▶ _Texte du document_
⁂

Photo: Storyblocks

J’ai toujours envié le sun tan de mon frère Pierre. Probablement le plus Amérindien de la fratrie, j’ai le souvenir de lui, tel un acteur, allant faire son jogging sur la plage de Wildwood lors des vacances familiales, fin des années 70. Je n’avais pas encore 10 ans. Nous allions à la piscine de l’hôtel et je restais, immobile et tétanisé, sur le bord d’un plongeon qui devait avoir un mètre et demi de haut. J’étais incapable de me jeter à l’eau. Probablement que l’avoir fait, ma mère aurait violemment suivi, mon cordon ombilical n’étant toujours pas détaché d’elle.

J’étais le plus petit et j’observais les grands. Je me joignais à mon grand frère et à mon père l’érudit pour regarder Ronald Reagan devenir le prochain candidat républicain pendant que ma mère nous crémait avec du Noxema. À l’époque, on soignait les coups de soleil, on ne les prévenait pas.

Mes parents avaient un lit, mes deux frères dormaient dans l’autre et ma soeur avait un petit lit pliant. Moi? Je dormais dans une chaise longue que je troquais pour un tas de couvertes par terre… j’ai même déjà essayé le bain ou empilé des valise entre deux petits fauteuils que je mettais face-à-face. La nécessité est la mère de l’invention. J’ai été inventif très jeune.

Mais je m’en foutais. Les vacances d’été étaient la pause magique. Mon père devenait calme et rieur. Évidemment que les enfants se chamaillaient, en pleine exploration de ce qu’est le vivre ensemble.

À la plage, ma mère avait des casques de bain orange pour mon deuxième frère et moi, question de ne pas nous perdre de vue dans les vagues. J’étais tellement gêné mais avec le recul, de nous laisser aller dans celles-ci était une liberté que j’étais très hésitant à donner à mes propres enfants.

C’étaient aussi les restos où j’ai eu l’âge du menu pour enfants jusqu’à au moins 14 ans. Je ne trouvais pas mon père gratteux. J’avais juste honte de manger une assiette de bébé surtout si j’avais une petite anglaise de mon âge à la table d’à côté.

Après, c’était la razzia au magasin de jouets. Que de souvenirs, de routes interminables, de parents dévoués dans le trafic de New York avec une carte du CAA comme seul guide. Et soudainement, aux douanes, on avait tous plus de 18 ans, question de passer plus de Gin au Duty Free… si seulement la petite anglaise avait été dans l’auto d’à côté à ce moment-là…

Tous ces souvenirs refont surface dans la piscine de mon frère, il y a deux jours. Toujours aussi bronzé et malcommode, il nous rejoint, tout comme ma mère et ma tante. Tout le monde a changé mais pas vraiment. Les pentures grincent un peu mais la porte s’ouvre avec le même émerveillement. Je suis dans l’eau à côté de ma mère et c’est comme avant, malgré que c’est plus moi qui sera protecteur… et je le suis! Mon amoureuse me regarde, ne sachant pas qu’elle a sous les yeux une éternelle photo de famille qui a à peine jauni.

⁂

▶ _Matériel présenté_
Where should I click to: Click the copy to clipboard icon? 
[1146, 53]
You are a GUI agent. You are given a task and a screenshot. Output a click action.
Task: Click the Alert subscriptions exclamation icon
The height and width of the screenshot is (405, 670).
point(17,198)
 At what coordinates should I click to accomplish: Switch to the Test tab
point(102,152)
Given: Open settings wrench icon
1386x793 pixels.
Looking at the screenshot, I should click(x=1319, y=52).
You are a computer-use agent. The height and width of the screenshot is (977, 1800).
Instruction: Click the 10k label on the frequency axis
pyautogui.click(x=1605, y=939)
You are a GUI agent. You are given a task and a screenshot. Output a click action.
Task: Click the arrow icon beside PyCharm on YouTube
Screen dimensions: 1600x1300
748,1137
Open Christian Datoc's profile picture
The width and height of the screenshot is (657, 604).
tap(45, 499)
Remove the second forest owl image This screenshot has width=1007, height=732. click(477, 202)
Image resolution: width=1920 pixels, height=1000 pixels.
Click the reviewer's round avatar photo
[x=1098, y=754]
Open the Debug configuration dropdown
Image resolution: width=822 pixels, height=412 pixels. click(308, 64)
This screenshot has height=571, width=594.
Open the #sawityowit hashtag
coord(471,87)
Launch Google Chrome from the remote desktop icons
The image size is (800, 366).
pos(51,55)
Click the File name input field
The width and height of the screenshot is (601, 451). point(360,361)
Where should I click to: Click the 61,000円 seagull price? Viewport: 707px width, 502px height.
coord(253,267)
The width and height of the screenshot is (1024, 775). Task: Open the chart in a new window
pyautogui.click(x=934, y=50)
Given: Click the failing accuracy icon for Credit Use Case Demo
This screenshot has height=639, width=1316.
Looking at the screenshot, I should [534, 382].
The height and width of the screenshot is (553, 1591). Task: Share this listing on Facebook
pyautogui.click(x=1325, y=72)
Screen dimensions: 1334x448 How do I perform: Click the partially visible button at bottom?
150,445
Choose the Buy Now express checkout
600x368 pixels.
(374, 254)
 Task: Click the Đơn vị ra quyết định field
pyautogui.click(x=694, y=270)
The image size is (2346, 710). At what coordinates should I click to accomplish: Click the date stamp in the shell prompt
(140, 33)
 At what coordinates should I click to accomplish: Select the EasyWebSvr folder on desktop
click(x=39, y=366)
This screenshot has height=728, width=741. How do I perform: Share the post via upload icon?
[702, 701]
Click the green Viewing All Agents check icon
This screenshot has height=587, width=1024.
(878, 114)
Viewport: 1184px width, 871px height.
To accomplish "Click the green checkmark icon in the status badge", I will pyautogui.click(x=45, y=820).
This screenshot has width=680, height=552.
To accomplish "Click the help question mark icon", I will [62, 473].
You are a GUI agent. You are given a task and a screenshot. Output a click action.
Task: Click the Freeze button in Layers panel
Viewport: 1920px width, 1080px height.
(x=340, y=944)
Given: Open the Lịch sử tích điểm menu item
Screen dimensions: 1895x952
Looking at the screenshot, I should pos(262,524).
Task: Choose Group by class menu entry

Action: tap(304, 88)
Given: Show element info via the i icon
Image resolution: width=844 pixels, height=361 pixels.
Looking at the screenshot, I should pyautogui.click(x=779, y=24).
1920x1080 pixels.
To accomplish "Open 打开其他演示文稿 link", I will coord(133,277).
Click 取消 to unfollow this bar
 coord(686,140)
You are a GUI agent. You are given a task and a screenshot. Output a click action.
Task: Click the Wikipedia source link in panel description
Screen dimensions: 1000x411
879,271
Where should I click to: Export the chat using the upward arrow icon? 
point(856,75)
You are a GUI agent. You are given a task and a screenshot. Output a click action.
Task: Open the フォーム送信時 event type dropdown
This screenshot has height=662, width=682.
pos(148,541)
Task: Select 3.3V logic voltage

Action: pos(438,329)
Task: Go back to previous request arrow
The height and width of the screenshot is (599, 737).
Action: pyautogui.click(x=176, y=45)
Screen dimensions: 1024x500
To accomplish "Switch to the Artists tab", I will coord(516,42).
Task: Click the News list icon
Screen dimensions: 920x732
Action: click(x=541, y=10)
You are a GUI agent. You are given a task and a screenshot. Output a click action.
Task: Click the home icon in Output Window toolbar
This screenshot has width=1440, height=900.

⁂

▶ _Consignes_
Dans le texte du document, quel produit la mère appliquait-elle sur les enfants pendant qu'ils regardaient Ronald Reagan à la télévision ?

▶ _Résultat attendu_
Du Noxema.